Congress still needs to pass an omnibus spending bill that will actually appropriate money for the remainder of the fiscal year in accordance with the budget caps that the House and Senate approved last week. But the appropriations bills that House Republicans advanced last summer for fiscal year 2018 offer a clue into just how far apart the Trump administration is from its ostensible allies on Capitol Hill.
While the president called for reducing the EPA’s budget by one-third, House Republicans proposed cutting it by just 6 percent. They went for a much more modest cut to the State Department, not the sharp reductions the White House wanted. They increased funding for medical research rather than cut it as Trump proposed. The Corporation for Public Broadcasting, the National Endowment for the Arts, and the National Endowment for the Humanities similarly saw only small reductions in the GOP proposal. And because the House drafts did not reflect the bipartisan agreement for more spending that was reached last week, those departments and agencies might be spared altogether in the next two years.
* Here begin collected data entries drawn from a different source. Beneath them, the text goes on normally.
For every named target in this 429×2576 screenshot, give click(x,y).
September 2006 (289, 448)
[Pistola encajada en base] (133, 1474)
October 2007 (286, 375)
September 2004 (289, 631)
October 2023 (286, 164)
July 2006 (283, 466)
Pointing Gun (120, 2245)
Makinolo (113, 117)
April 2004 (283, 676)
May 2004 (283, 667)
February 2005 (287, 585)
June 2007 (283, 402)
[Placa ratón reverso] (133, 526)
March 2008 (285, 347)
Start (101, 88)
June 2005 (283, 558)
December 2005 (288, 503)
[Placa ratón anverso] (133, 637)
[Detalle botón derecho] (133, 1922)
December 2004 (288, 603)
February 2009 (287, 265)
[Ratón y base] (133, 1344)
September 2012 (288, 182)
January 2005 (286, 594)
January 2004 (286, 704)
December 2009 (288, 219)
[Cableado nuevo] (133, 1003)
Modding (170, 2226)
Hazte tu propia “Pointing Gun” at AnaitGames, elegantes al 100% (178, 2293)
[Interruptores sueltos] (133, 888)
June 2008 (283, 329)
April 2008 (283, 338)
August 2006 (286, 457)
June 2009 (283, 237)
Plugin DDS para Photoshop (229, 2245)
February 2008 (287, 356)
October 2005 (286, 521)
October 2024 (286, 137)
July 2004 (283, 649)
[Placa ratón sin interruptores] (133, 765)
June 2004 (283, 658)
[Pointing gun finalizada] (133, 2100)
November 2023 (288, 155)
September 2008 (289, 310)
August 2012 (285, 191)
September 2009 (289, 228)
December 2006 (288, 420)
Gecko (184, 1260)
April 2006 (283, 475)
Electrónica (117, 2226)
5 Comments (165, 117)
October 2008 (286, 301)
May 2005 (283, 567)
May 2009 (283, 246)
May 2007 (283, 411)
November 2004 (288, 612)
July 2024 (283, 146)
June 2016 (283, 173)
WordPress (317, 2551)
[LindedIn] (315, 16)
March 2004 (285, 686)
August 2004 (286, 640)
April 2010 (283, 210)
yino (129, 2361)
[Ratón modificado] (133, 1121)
The budget deal in Congress scrambled the administration’s plans for 2019, prompting Budget Director Mick Mulvaney to adjust Trump’s proposals to account for the higher spending lawmakers agreed to. Mulvaney is the principal author of the budget blueprint, and the most dramatic cuts reflect his ideology as a spending hawk more than the president’s own tolerance for debt. The revised, $4.4 trillion budget proposal restored some major cuts to the State Department that were not enacted last year, as well as other reductions across the government. But the administration intentionally did not increase its proposed spending as high as Congress would have allowed. “These are spending caps. They’re not spending floors,” Mulvaney said on Fox News Sunday. “So you don’t have to spend all that.”
The last-minute changes weren’t enough to assuage the top Republican on the House Foreign Affairs Committee, Representative Ed Royce of California. He vowed: “A strong, bipartisan coalition in Congress has already acted once to stop deep cuts to the State Department and Agency for International Development that would have undermined our national security. This year, we will act again.”